目指すは全勝V――。大相撲名古屋場所初日(10日、愛知県体育館)、初の東大力士で序ノ口デビューした須山(24=木瀬)が、初白星を飾った。

 立ち合いから序ノ口の沢勇(45=式秀)を一気に攻め、突き倒して完勝。取組後は「良かったと思います。しっかり当たっていこうと思いました」と安堵した。

 先場所の前相撲では〝3連勝〟で一番出世。自らのしこ名が番付表に載った今場所は「番付や大相撲のアプリで自分の名前を見たときに力士になったなと」と、徐々に実感が湧いているようだ。

 現在、文学部人文学科4年生で専修は哲学。相撲教習所に通いながらオンラインで授業を受けるなど多忙な日々を送る。それでも稽古には手を抜かず、幕下や三段目の兄弟子に胸を借りている。

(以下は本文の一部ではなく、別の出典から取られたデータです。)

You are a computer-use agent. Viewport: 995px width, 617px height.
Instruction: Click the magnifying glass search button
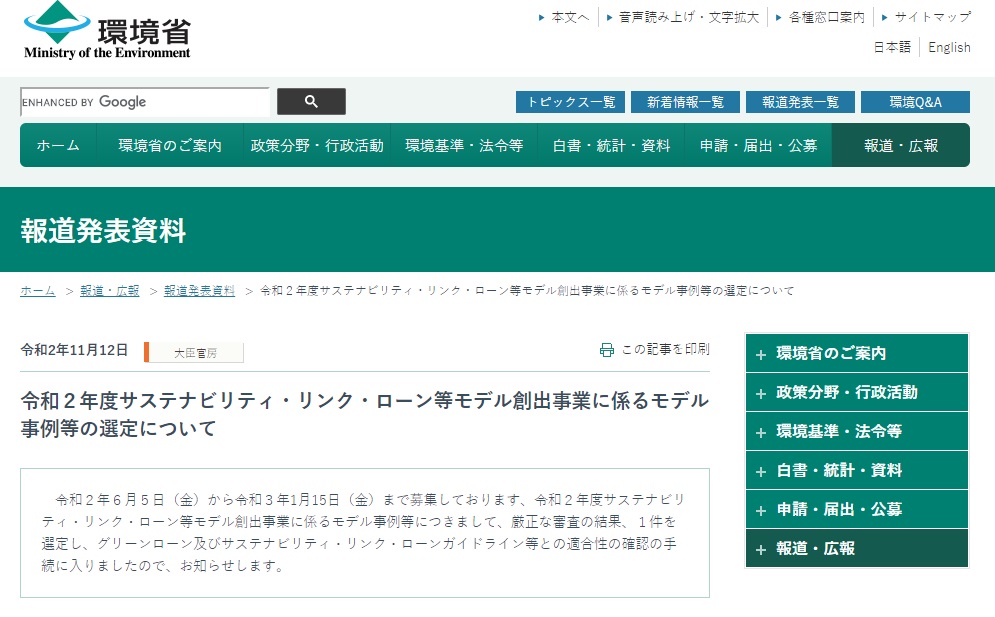click(311, 102)
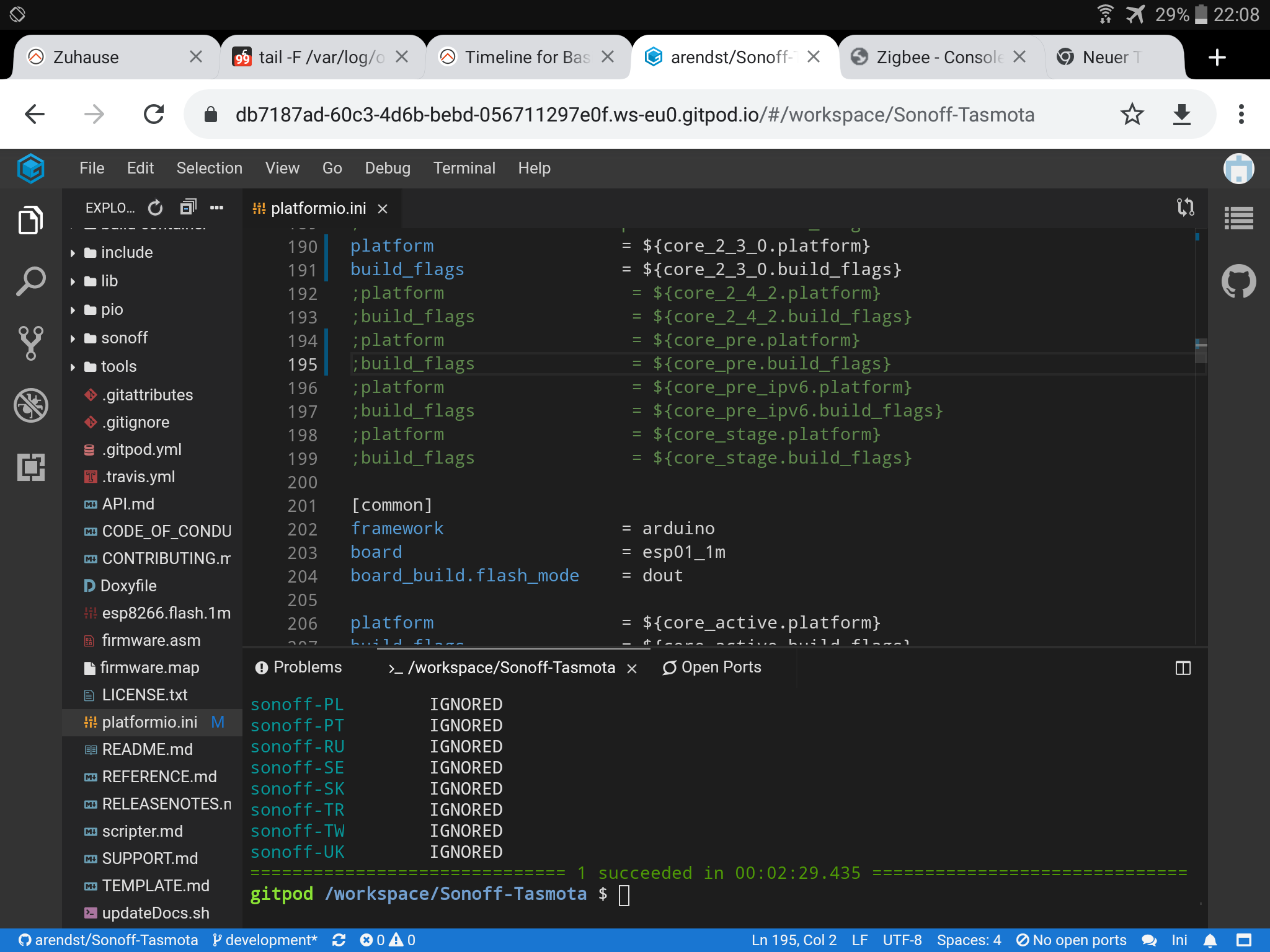The width and height of the screenshot is (1270, 952).
Task: Expand the sonoff folder
Action: [124, 338]
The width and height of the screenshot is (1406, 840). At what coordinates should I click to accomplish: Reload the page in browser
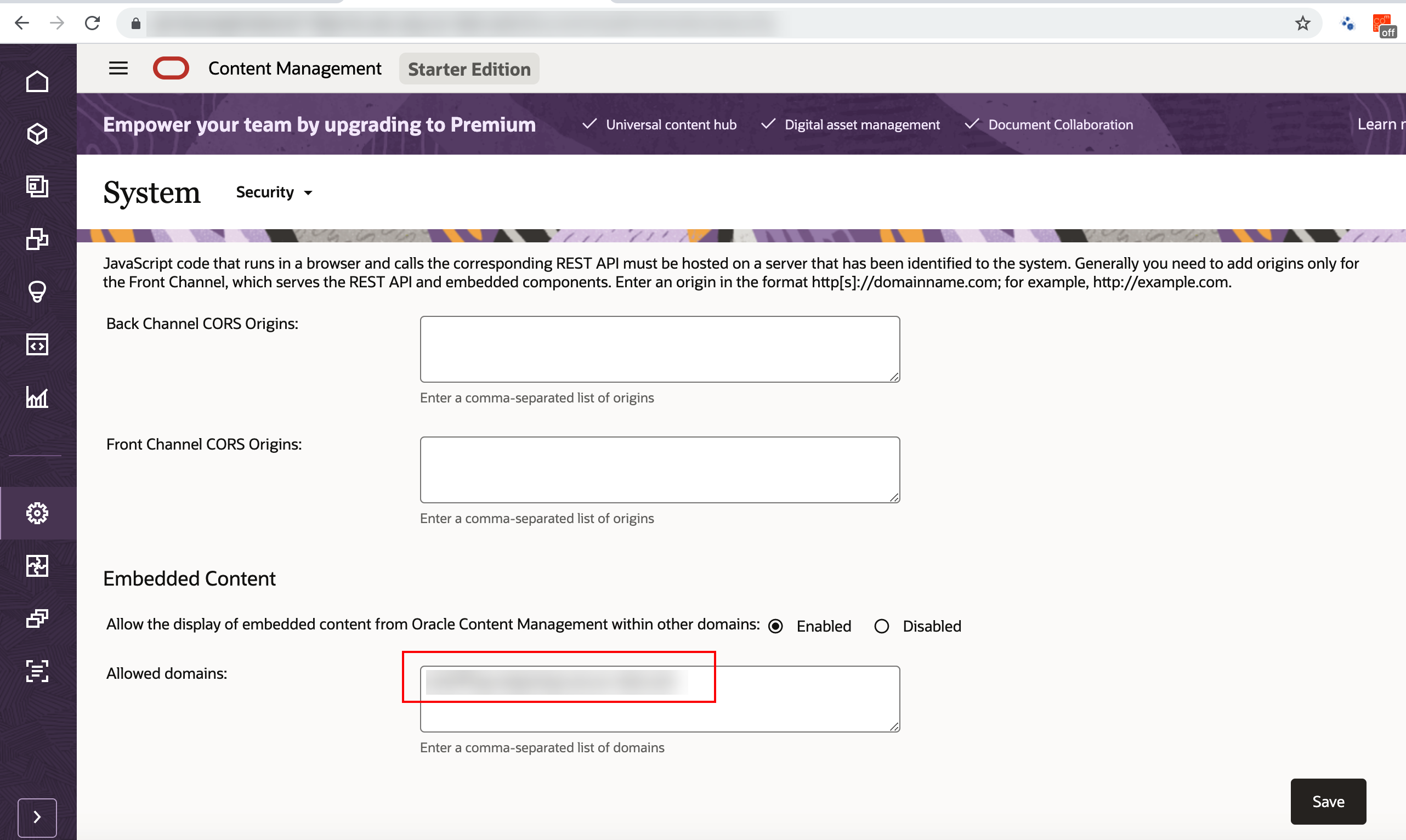(92, 23)
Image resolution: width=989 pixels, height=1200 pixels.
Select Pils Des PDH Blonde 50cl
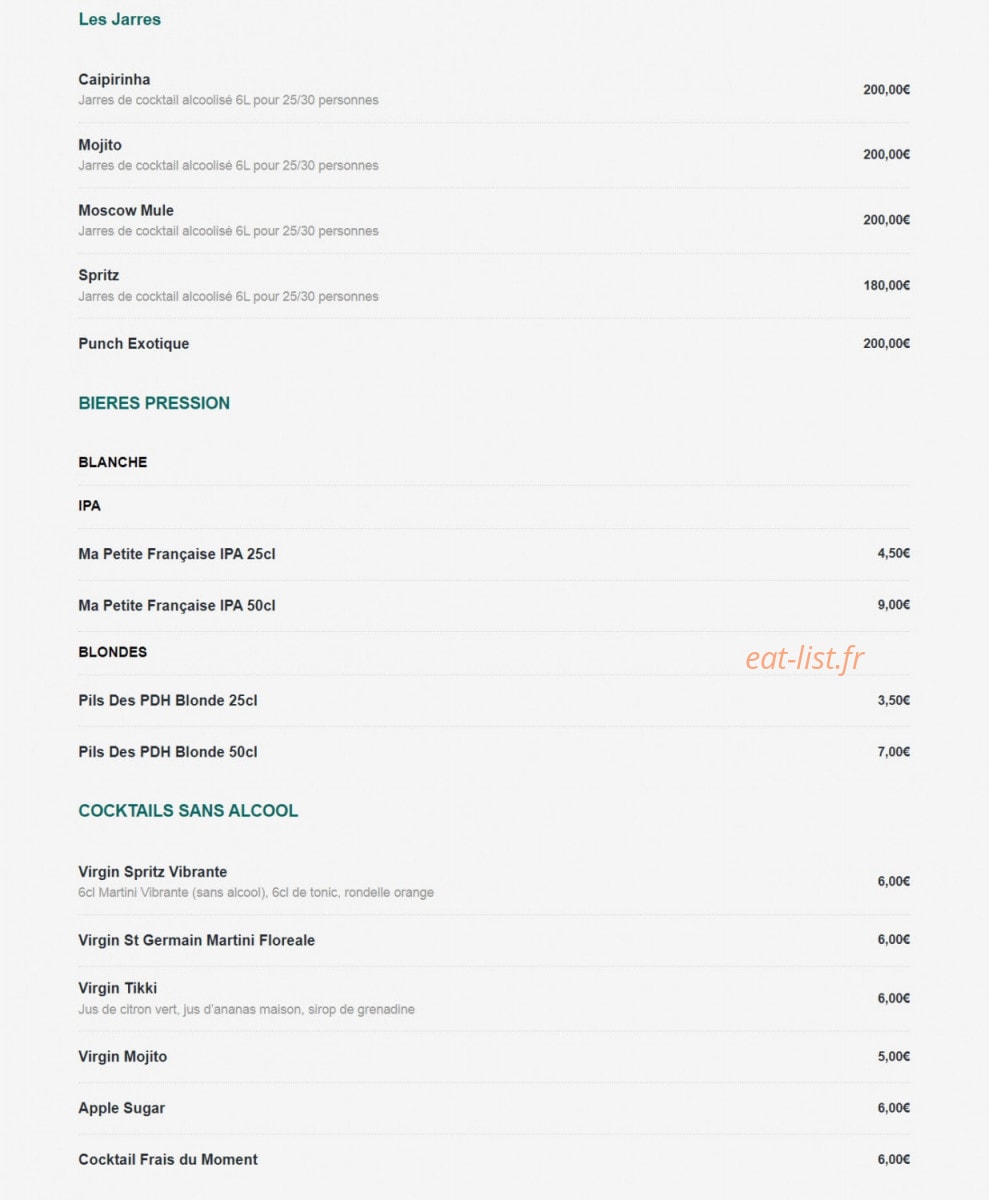[x=494, y=752]
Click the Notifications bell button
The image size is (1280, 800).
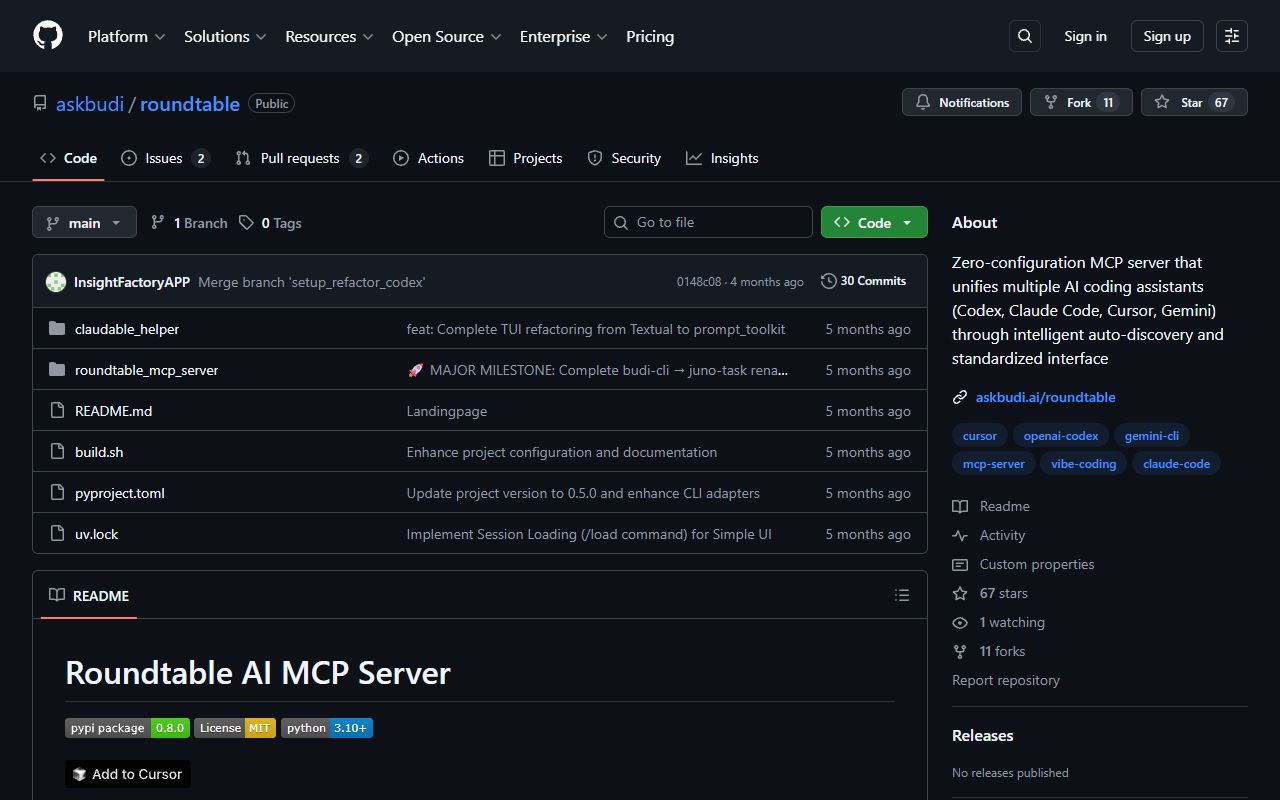point(961,102)
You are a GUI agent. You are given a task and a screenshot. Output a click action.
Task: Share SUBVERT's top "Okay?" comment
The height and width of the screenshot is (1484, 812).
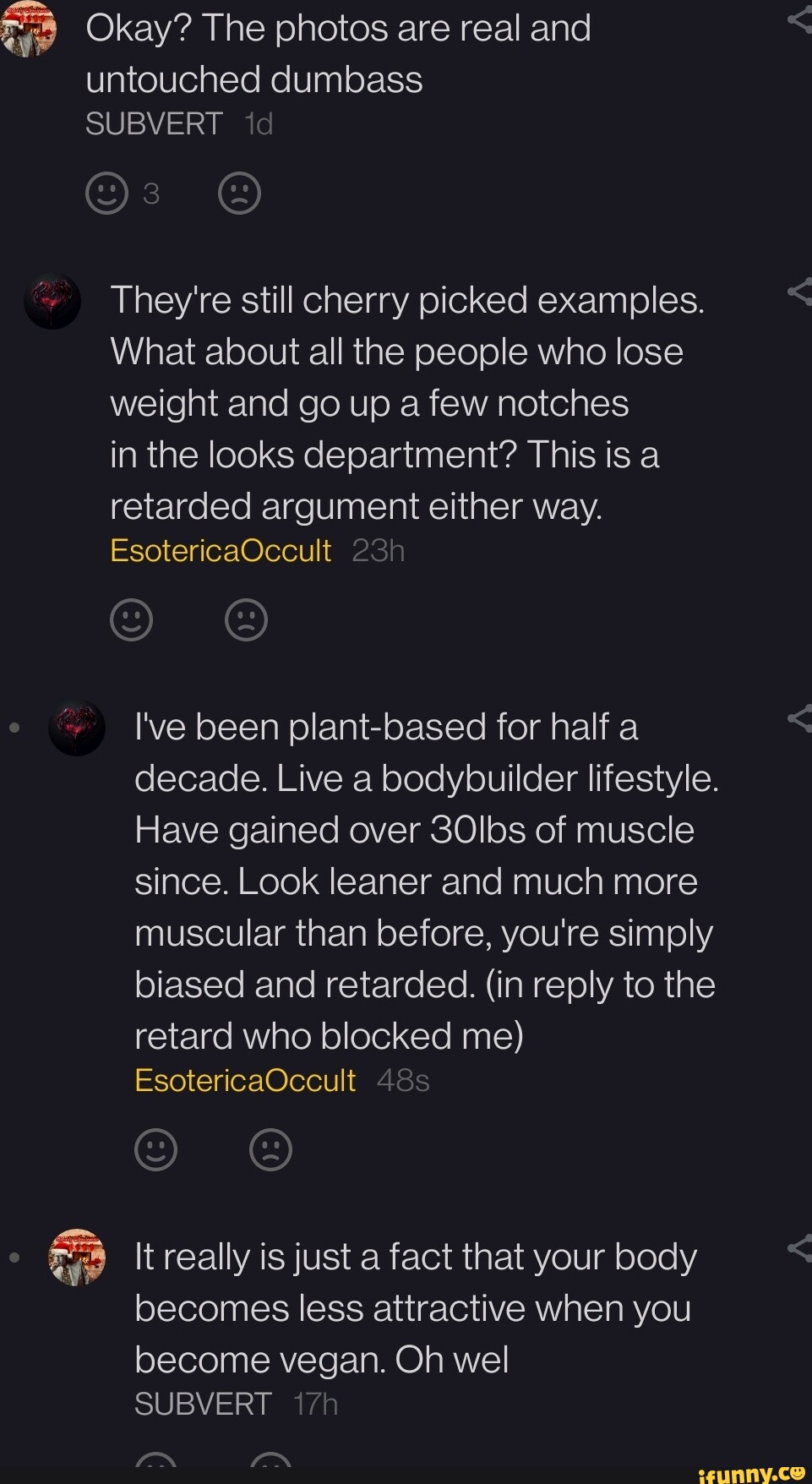click(799, 19)
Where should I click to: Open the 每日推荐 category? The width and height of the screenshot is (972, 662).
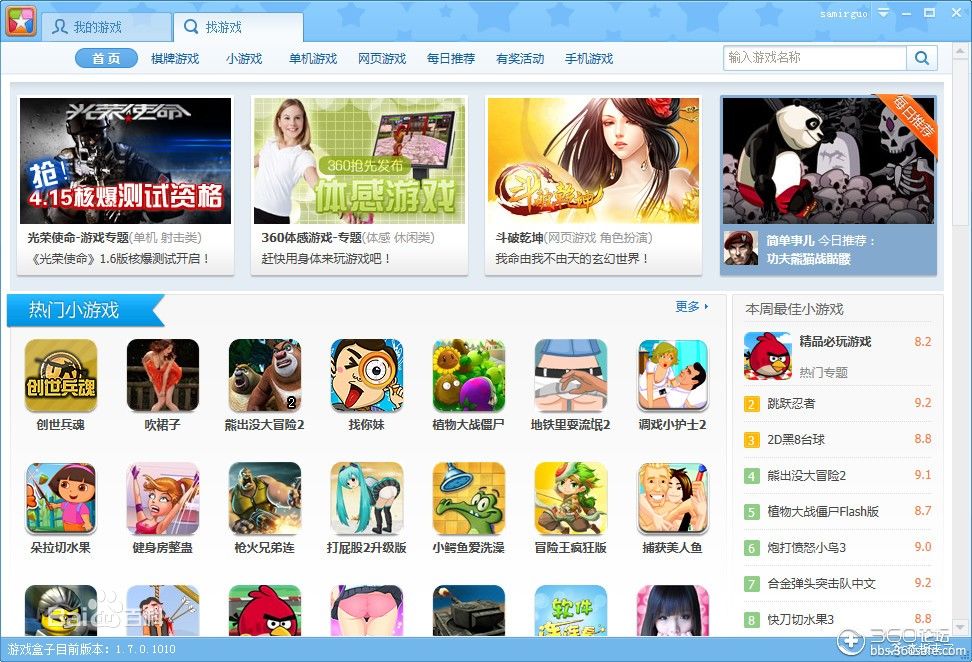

「とにかく前に出る力を付けようと。あとは体重を増やすようにしっかり食べるようにしている」。新弟子検査で104キロだった体重は「112キロぐらい」に増えたが「部屋では軽いほうなので(大きくなった)実感はない」と満足していない。

 上々のスタートを切った須山。目標は「優勝。自信とかではなく、とにかくやるだけ」と気を引き締めた。